Resistance Training
Resistance training (also called strength or weight training) involves exercises that cause muscles to contract against external resistance. It is a cornerstone intervention for preventing and reversing age-related musculoskeletal decline.
💡 What Is Resistance Training?
- Uses weights, elastic bands, body weight, or machines to provide resistance.
- Aims to increase muscle strength, endurance, bone density, and functional capacity.
- Can be adapted to all age groups and fitness levels.
🧓 Benefits in Older Adults
- Prevents and treats sarcopenia (muscle loss).
- Improves bone mineral density, reducing risk of osteoporosis and fractures.
- Enhances balance, gait speed, and postural control.
- Reduces incidence of falls, disability, and frailty.
- Supports glucose metabolism, lipid profile, and mental health.
🏋️ Basic Principles
- Progressive overload: Gradually increase resistance to stimulate adaptation.
- Specificity: Target major muscle groups—legs, hips, back, chest, arms, abdomen.
- Frequency: At least 2–3 non-consecutive days per week.
- Volume: 1–3 sets of 8–12 repetitions per exercise.
- Rest: 48 hours between sessions of the same muscle group.

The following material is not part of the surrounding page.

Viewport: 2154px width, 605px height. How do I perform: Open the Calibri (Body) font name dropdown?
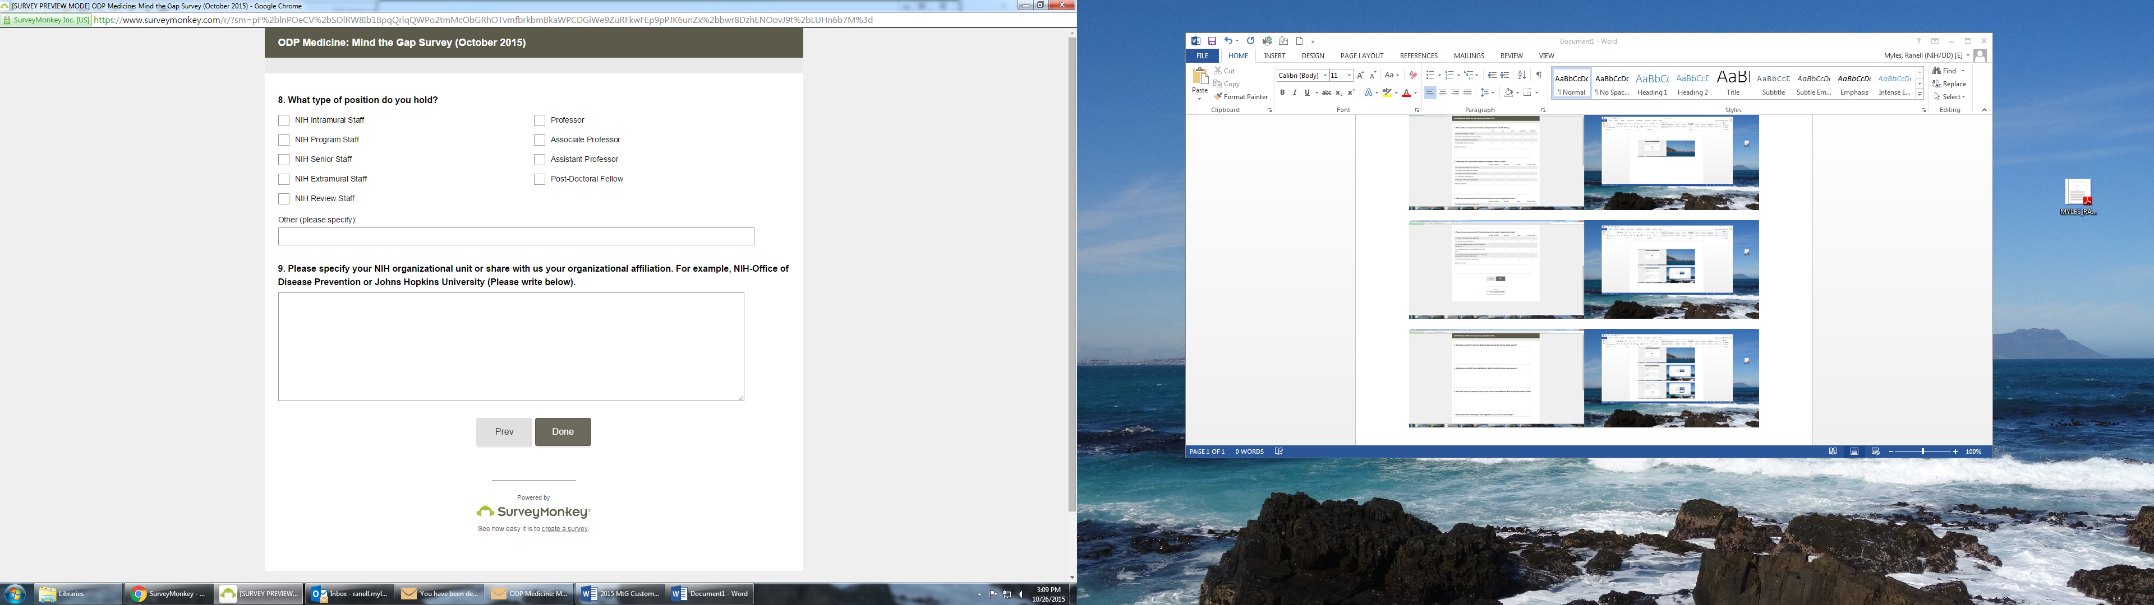pos(1325,75)
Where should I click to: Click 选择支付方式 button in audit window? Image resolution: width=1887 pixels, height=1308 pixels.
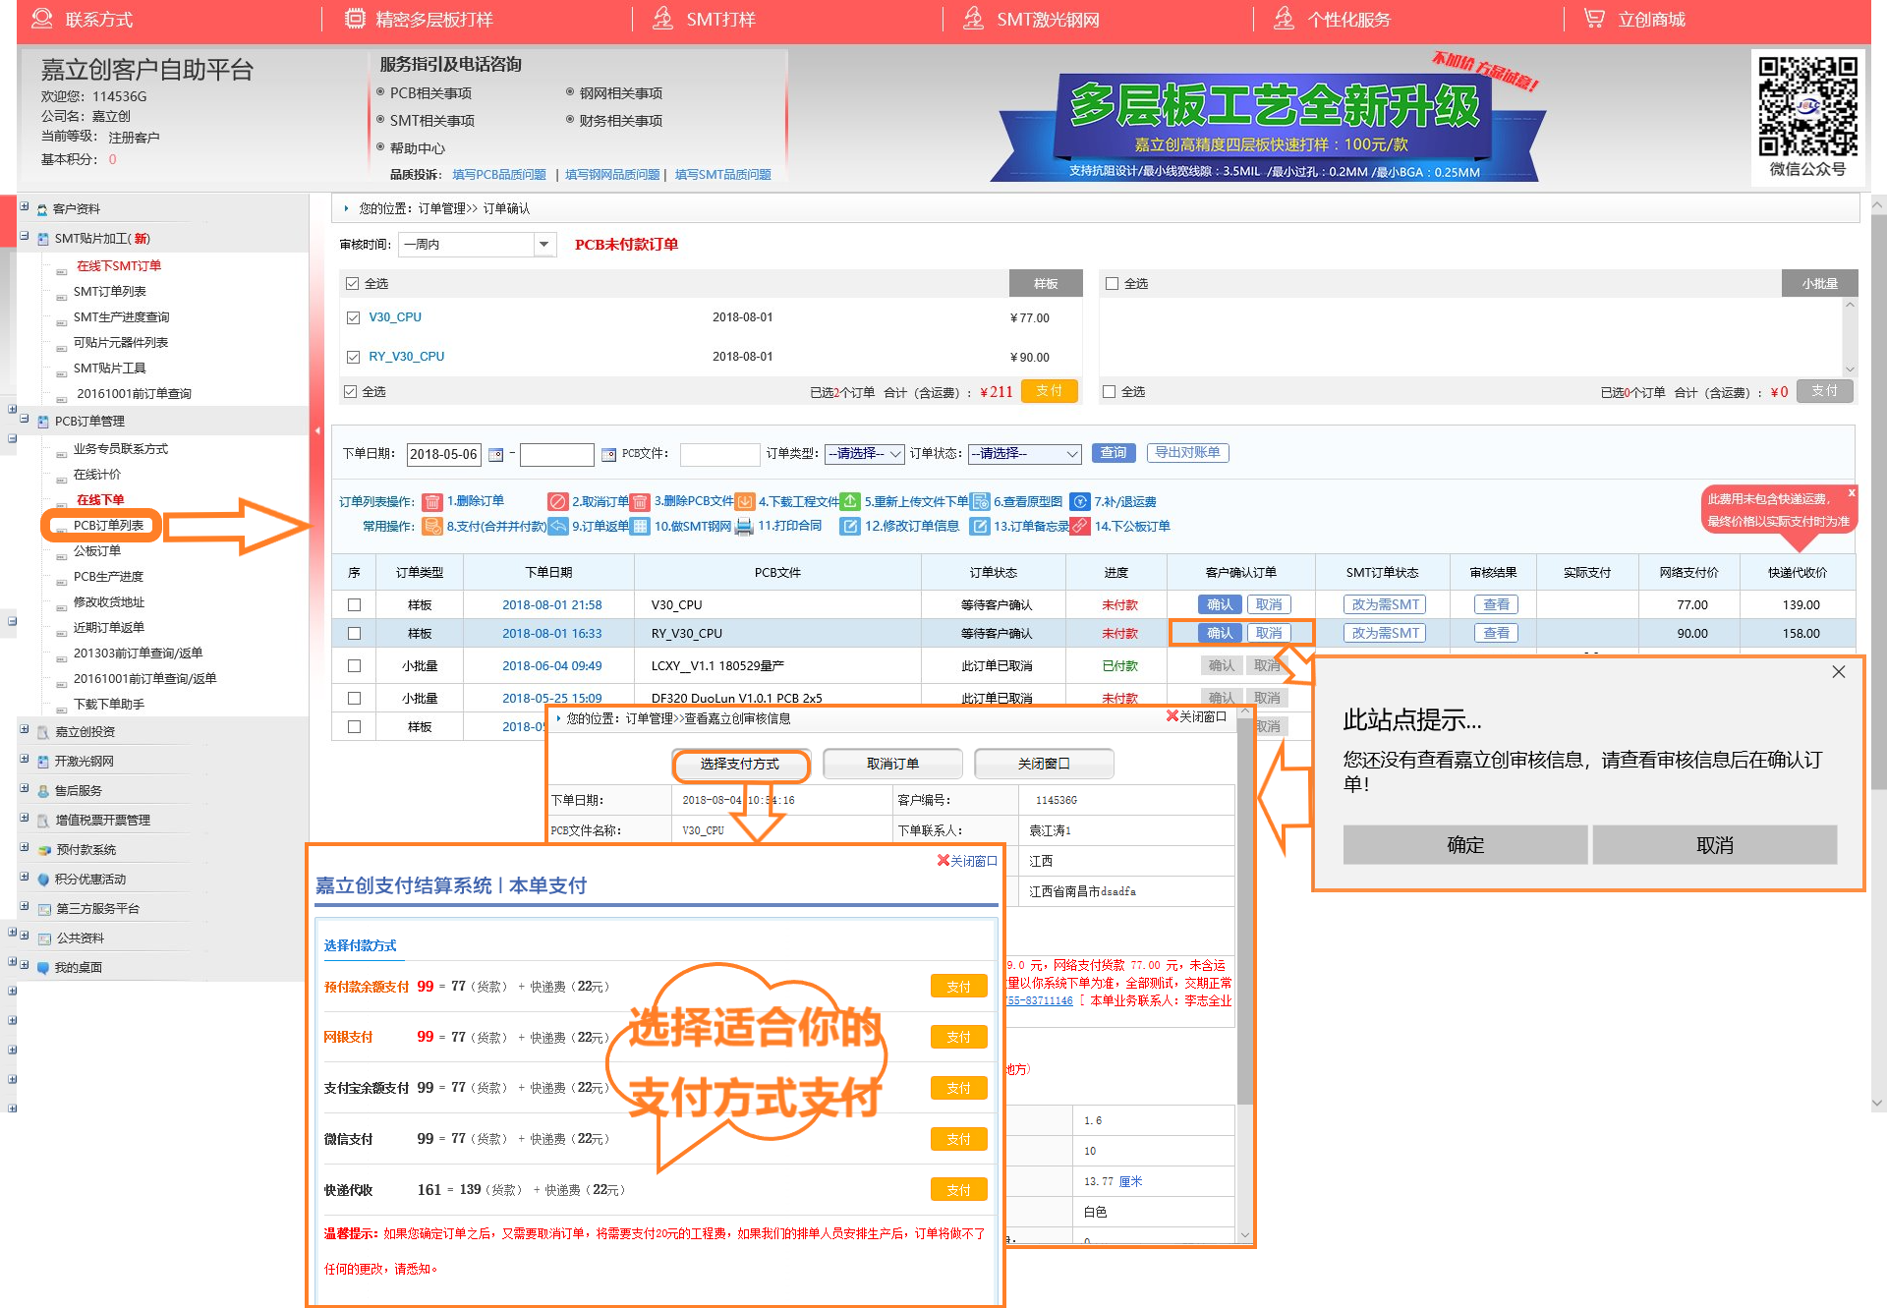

📋 Sample Routine for Older Adults
Warm-up (5–10 min): light cardio and dynamic stretches.
Core exercises:
- Chair squats
- Wall push-ups
- Seated rows (resistance band)
- Step-ups
- Shoulder press (light dumbbells)
- Heel raises
- Core: seated knee lifts or bird-dog
Cool-down: static stretching for major muscle groups.
⚠️ Safety Considerations
- Start under supervision (e.g., physiotherapist or trainer).
- Monitor for pain, dizziness, or joint instability.
- Adjust loads for osteoporosis, arthritis, or cardiovascular disease.
- Avoid Valsalva maneuver (holding breath during lifts).
🧬 Biological Effects
- ↑ Muscle protein synthesis (via mTOR activation).
- ↑ Insulin sensitivity and glucose uptake.
- ↑ Myokines (e.g., irisin) with systemic anti-inflammatory effects.
- ↓ Myostatin (muscle growth inhibitor).
📚 Evidence-Based Guidelines
- WHO (2020): ≥150 min of moderate activity/week + muscle strengthening 2x/week.
- EWGSOP2 (2019): Resistance training is first-line intervention in sarcopenia.
- ACSM (2011): Recommends multicomponent programs for older adults (strength + balance + flexibility).